Par équipe de liaison pédiatrique, on entend ici une équipe multidisciplinaire (pédiatre, infirmier, kiné…), mise en place par un hôpital afin d’assurer la continuité des soins entre l’hôpital et le domicile. Les équipes existantes s’adressent à des publics spécifiques, comme les enfants atteints de maladies de longue durée et/ou qui nécessitent des traitements récurrents et les enfants en soins palliatifs. Ce n’est cependant qu’un modèle de soins transmuraux parmi d’autres. En étudiant ce qui se fait à l’étranger, les chercheurs du KCE ont observé de grandes variations en ce qui concerne le profil clinique des enfants pris en charge, le type de soins délivrés, les qualifications des médecins et/ou des infirmiers au sein de l’équipe, le type d’intervenants à domicile avec lequel travaille l’équipe hospitalière, le type de coordination, le financement, etc.

L’étude du KCE ne se prononce pas en faveur de l’un ou l’autre modèle, mais constate que le modèle actuel des équipes de liaison coordonnées par l’hôpital pourrait être étendu. Le modèle néerlandais, qui confie la coordination aux acteurs des soins à domicile, pourrait offrir une piste alternative. Mais dans les deux cas, une pierre d’achoppement pourrait être le manque d’infirmiers à domicile détenant une expertise suffisante en soins pédiatriques. Des projets pilotes seront prochainement mis en place afin d’évaluer différentes modalités d’organisation et de financement. Le rapport publié aujourd’hui épingle une série de conditions essentielles à la réalisation de tels projets pilotes.

Changer le modèle d’organisation des soins pédiatriques ?
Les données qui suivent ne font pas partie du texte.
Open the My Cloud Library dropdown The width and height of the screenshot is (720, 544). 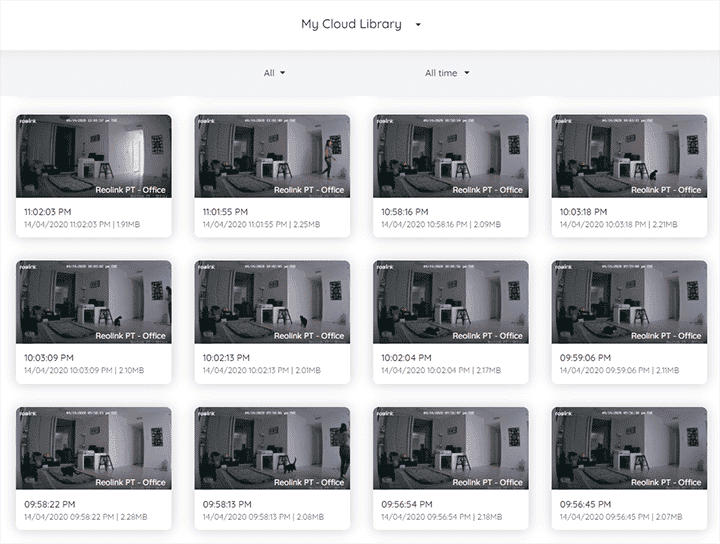(x=361, y=24)

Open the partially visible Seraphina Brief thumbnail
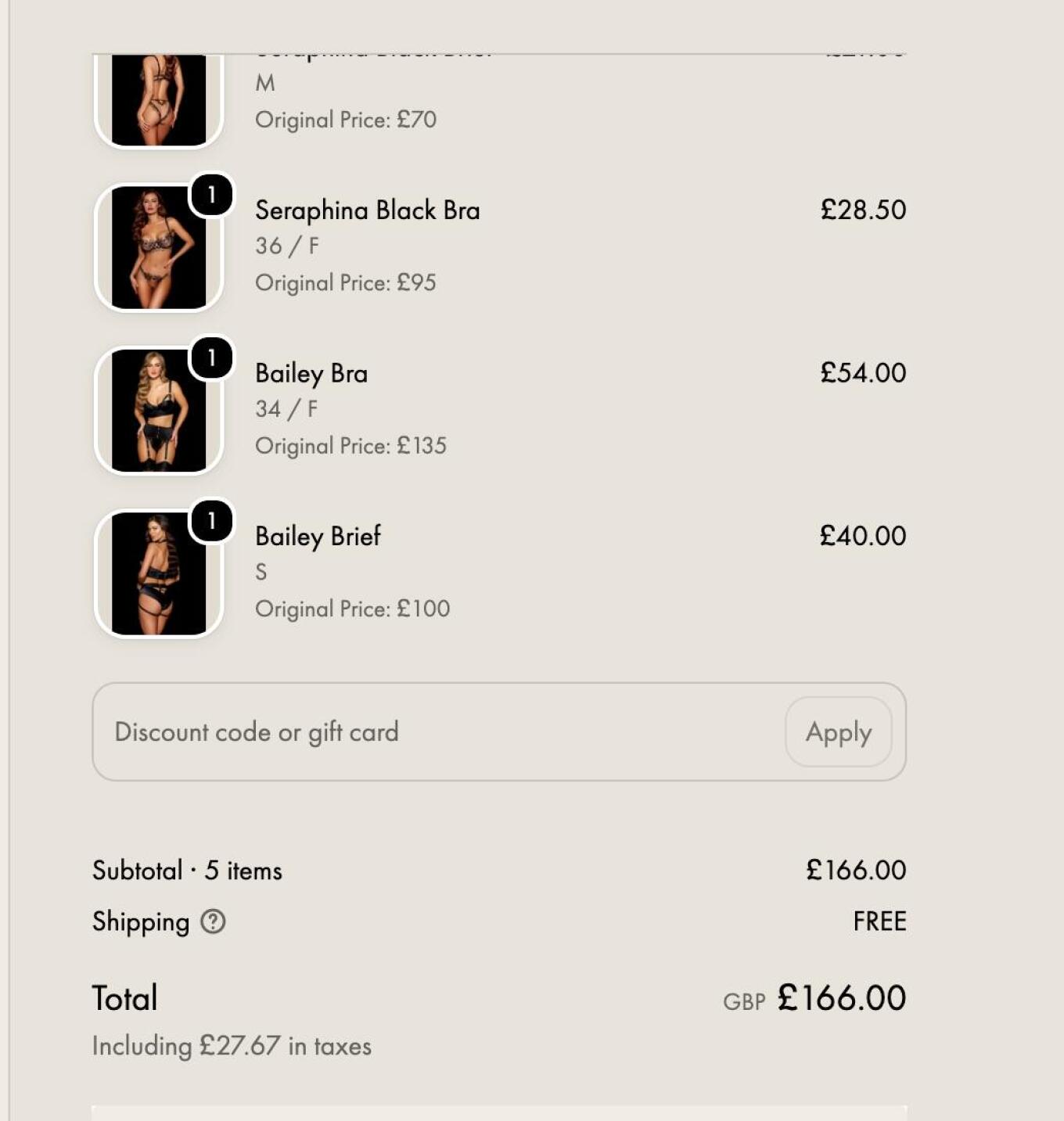click(159, 101)
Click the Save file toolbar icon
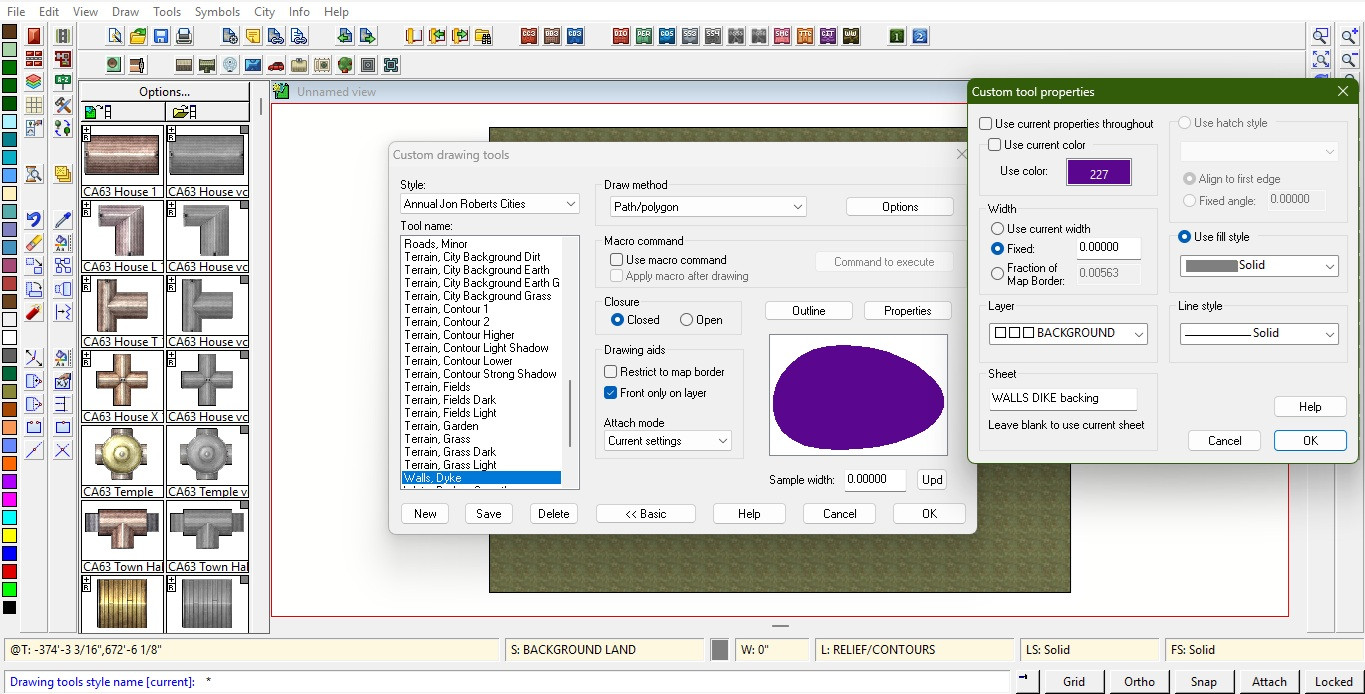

En conclusion, le KCE propose de remplacer le modèle actuel d’organisation des soins pédiatriques par un nouveau programme de soins encore à développer dans lequel d’autres formes de soins ont leur place à côté du service de pédiatrie classique. Le KCE recommande d’agréer et de financer l’« hospitalisation provisoire » (hospitaliser un enfant pendant quelques heures pour surveiller l’évolution de son état de santé) ainsi que d’étendre le financement de l’hôpital de jour médical pédiatrique. En cas d’évaluation positive, les soins pédiatriques transmuraux devraient également, après la phase pilote, faire partie du programme de soins. Il sera également nécessaire d’envisager un meilleur partage des tâches entre les hôpitaux et entre les hôpitaux et les autres lignes de soins.